↓

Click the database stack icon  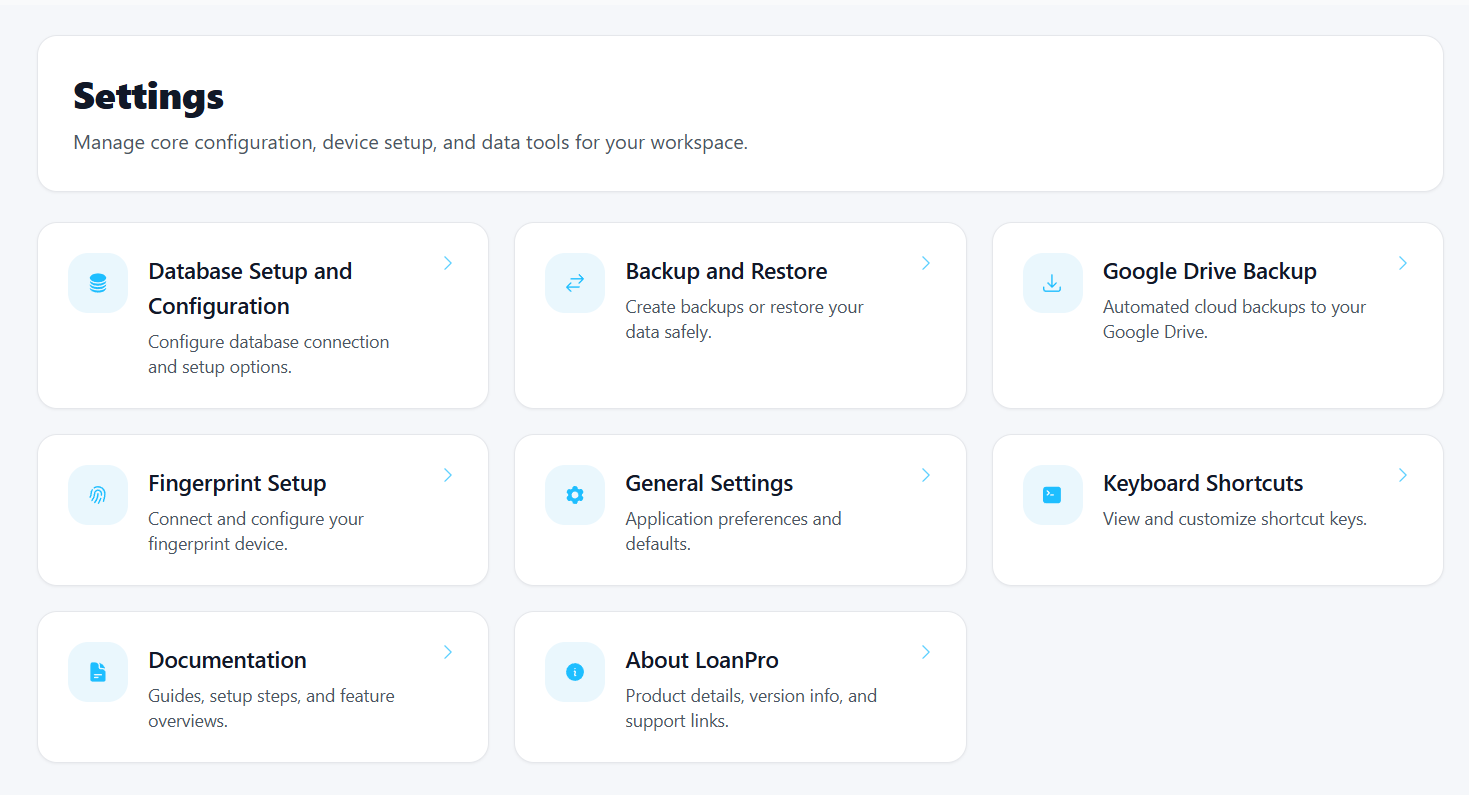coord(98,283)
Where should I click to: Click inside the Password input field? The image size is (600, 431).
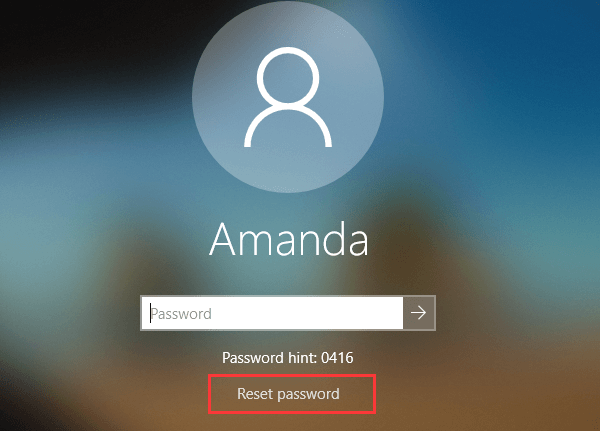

↑
↓

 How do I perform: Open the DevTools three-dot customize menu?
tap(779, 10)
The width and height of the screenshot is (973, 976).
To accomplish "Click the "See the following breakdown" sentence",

↑
↓

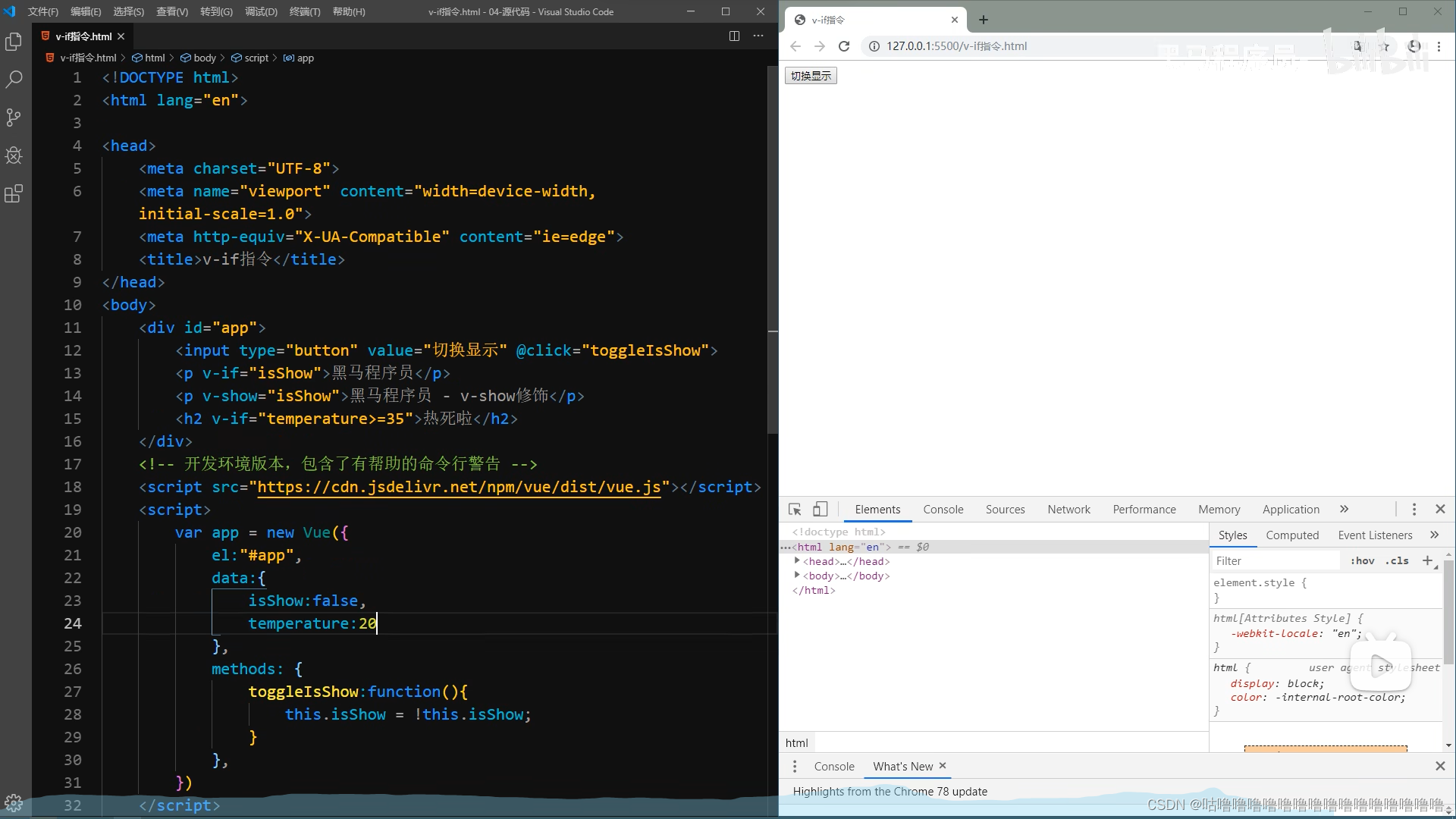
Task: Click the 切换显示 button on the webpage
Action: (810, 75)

↑

Swap "DevTools" for "developer tools" in the lines from the one with "How do I perform: Open" to the one with "tap(779, 10)", and give only those lines back with nothing else changed.

 How do I perform: Open the developer tools three-dot customize menu?
tap(779, 10)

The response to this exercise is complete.